Patową sytuację wykorzystał Liverpool, który pomimo zaoferowania niższej tygodniówki niż Chelsea obiecał Anglikowi grę w środku formacji pomocy. W ostatnim dniu okna transfer stał się faktem – Oxlade-Chamberlain zawitał na Anfield Road. Pozyskanie Anglika wzbudziło mieszane uczucia. Wielu ekspertów podawało w wątpliwość cenę 35 milionów funtów, za jaką reprezentant „Synów Albionu” wzmocnił Liverpool.

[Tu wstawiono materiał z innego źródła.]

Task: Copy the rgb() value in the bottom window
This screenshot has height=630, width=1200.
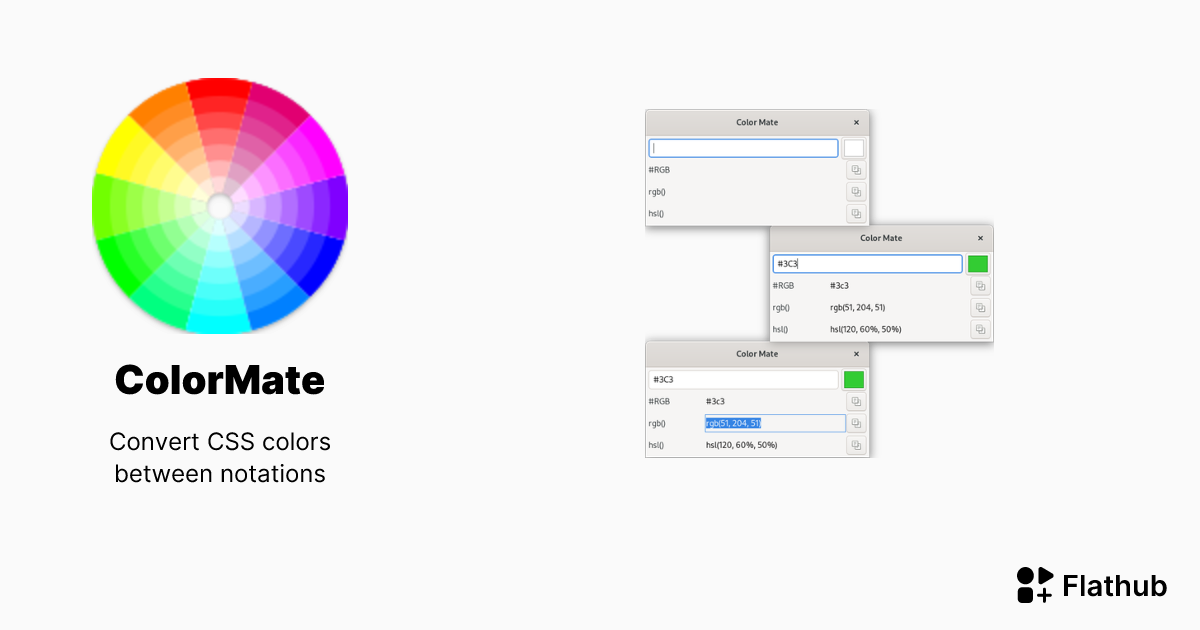Action: [855, 423]
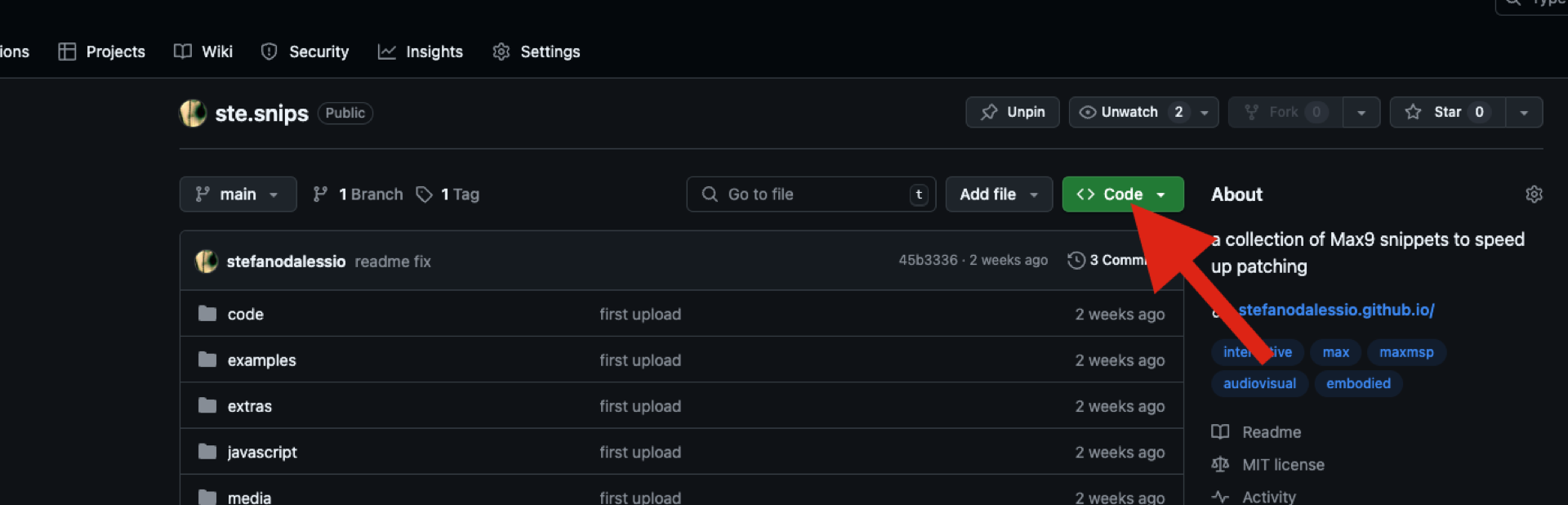Open the star lists dropdown arrow

point(1524,113)
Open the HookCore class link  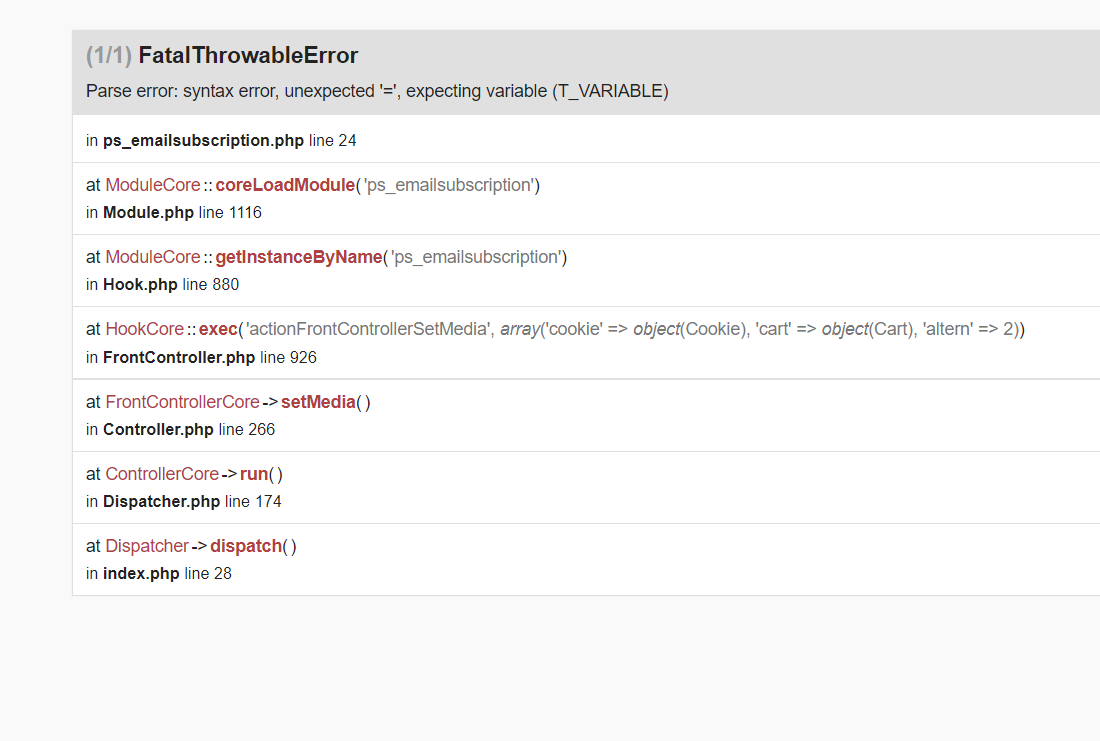(x=145, y=329)
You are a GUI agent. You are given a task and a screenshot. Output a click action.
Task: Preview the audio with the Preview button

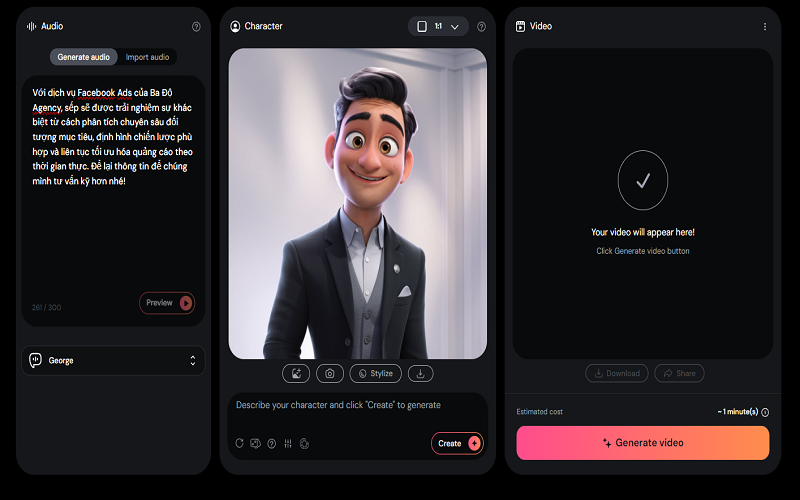[x=167, y=303]
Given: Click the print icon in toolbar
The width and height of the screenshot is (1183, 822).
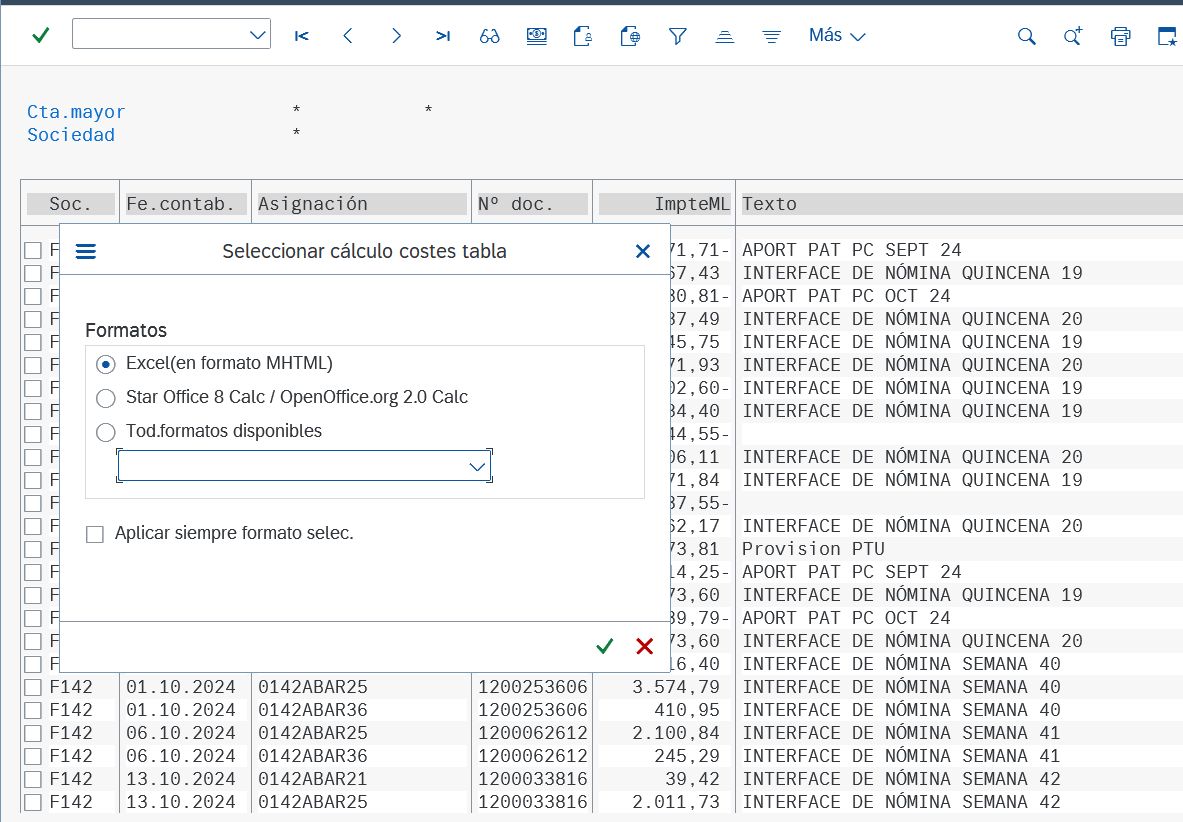Looking at the screenshot, I should tap(1120, 36).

Co więcej, przez lata gry w Arsenalu do zawodnika przylgnęła łatka niespełnionego talentu. Mało kto dyskutował o możliwościach oraz umiejętnościach gracza.

Trudne początki

Pierwsze tygodnie Oxlade’a-Chamberlaina na Anfield Road mogły zwiastować powtórkę z pobytu Anglika w Arsenalu. Pomocnik wchodził na murawę  głównie jako rezerwowy, grając przeważnie po kilkanaście minut. Wszystko zmieniło się, gdy w obliczu napiętego harmonogramu Juergen Klopp zaczął stosować metodę rotacji. Pod koniec listopada 2017 roku Anglik regularnie pojawiał się już w pierwszym składzie, co jak się okazało, było zwiastunem lepszych czasów dla zawodnika oraz zespołu „The Reds”.

Jednak przełom nastąpił miesiąc później. Oxlade-Chamberlain idealnie dopasował się do gegenpressingu oraz zaczął notować asysty i bramki. Zawodnik znacznie poprawił także umiejętności w grze obronnej. Po zwycięstwie 4:0 nad Bournemouth (17.12.2017) pochwał Anglikowi nie szczędził Juergen Klopp.

Podoba mi się, jak do tego podochodzi. Ma naprawdę wielki potencjał. Nie pokazał jeszcze wszystkiego, co może dać zespołowi. To dopiero jego początki w nowym klubie, ale bardzo mi się to podoba! Ox jest niczym „cudowny prezent”. W meczu z Bournemouth nie było nawet jednej sekundy, w której ktoś mógłby pomyśleć, że jest zmęczony – nie krył zachwytu Klopp. – Ox jest na dobrej drodze, poza tym jest fajnym chłopakiem, co pokazuje w szatni. Umiejętności piłkarskie i pozaboiskowe dają nam w zestawie świetnego piłkarza – komplementował swojego gracza menedżer Liverpoolu.

Przyszły kapitan?

Jak się okazuje, ocena Kloppa nie minęła się z prawdą. Anglik poza dobrą dyspozycją na boisku przejawia zdolności przywódcze, których tak bardzo brakowało w zeszłym sezonie zespołowi „The Reds”. Po wspomnianym już  zwycięstwie nad Bournemouth wraz z Oxlade’em-Chamberlainem wywiadu udzielał Philippe Coutinho.  Brazylijczyk, pytany o swoją przyszłość w Liverpoolu, tylko się uśmiechnął i spuścił wzrok. Odpowiedzi udzielił za to były gracz Arsenalu.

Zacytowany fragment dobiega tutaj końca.